Der Außenminister und ÖVP-Mann antwortet auf die Frage, ob er auch nach den Wahlen 2024 in Österreich Außenminister bleiben wird und wie die Chancen der ÖVP bei Wahlen und Koalitionen mit der FPÖ unter Kickl, die in allen Wahlprognosen an erster Stelle liegt, stehen, wie folgt: „Wahlprognosen sind wie Parfüm. Man kann es inhalieren, aber nicht trinken. Wie bei der letzten EU-Wahl vor einem Monat. Da wurde ein großer Abstand zwischen FPÖ und ÖVP prognostiziert. Was ist daraus geworden? Ein halber Prozentpunkt. Die ÖVP wird im Herbst als erste Partei die Wahlen gewinnen. Dann wird es Koalitionsverhandlungen geben, an denen ich aufgrund meiner Erfahrung teilnehmen werde, und am Ende werden die Minister entscheiden. Die letzten fünf Jahre haben auch bei mir Spuren hinterlassen. Das Wichtigste für mich als Außenminister ist, dass ich erhobenen Hauptes gehen und meine Arbeit zu Ende bringen kann. Sollte ich als Außenminister nominiert werden, stehe ich der Republik gerne zur Verfügung. “

Auf die Frage des Auslandspresseverbandes in Wien, ob er mit der FPÖ unter Kickl zur Verfügung stehe, sagte Schallenberg: „Nein.

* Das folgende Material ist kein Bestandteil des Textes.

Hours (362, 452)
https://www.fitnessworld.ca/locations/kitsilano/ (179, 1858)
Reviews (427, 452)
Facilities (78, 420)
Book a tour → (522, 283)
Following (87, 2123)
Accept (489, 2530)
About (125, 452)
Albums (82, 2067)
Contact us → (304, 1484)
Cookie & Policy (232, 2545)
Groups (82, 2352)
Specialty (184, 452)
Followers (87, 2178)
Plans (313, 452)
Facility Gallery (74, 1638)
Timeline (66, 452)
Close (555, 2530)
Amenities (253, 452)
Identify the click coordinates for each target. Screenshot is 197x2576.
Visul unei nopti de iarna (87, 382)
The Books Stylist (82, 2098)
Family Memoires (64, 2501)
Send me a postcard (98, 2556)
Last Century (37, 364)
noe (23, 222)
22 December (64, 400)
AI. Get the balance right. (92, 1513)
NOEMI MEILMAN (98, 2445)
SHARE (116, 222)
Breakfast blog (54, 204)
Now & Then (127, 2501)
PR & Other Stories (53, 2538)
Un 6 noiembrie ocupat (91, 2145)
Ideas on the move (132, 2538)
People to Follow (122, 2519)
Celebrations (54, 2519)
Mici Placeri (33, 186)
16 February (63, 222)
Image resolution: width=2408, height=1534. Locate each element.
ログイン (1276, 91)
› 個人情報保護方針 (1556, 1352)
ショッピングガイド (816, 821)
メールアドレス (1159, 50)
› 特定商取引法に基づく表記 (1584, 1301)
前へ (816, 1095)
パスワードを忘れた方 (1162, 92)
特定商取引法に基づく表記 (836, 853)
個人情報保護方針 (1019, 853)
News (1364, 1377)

Mit Kickl ist kein Staat zu machen. Aber die FPÖ ohne Kickl ist für mich in Ordnung“.

Statt Atomwaffen Mozartkugeln

Der Außenminister beendete sein Gespräch mit einer für Journalisten hoch interresanten Aussage: „Wir haben keine Megaphon-Politik. Wir diskutieren mit allen Ländern und 99% davon wissen sie nicht. Wir haben hier Demenz. Das war auch so, als ich Pressesprecher war. Wir diskutieren hart, aber wir schreiben nicht über Grenzen. Wir haben als Österreich keine Atomwaffen, aber wir haben Mozartkugeln“.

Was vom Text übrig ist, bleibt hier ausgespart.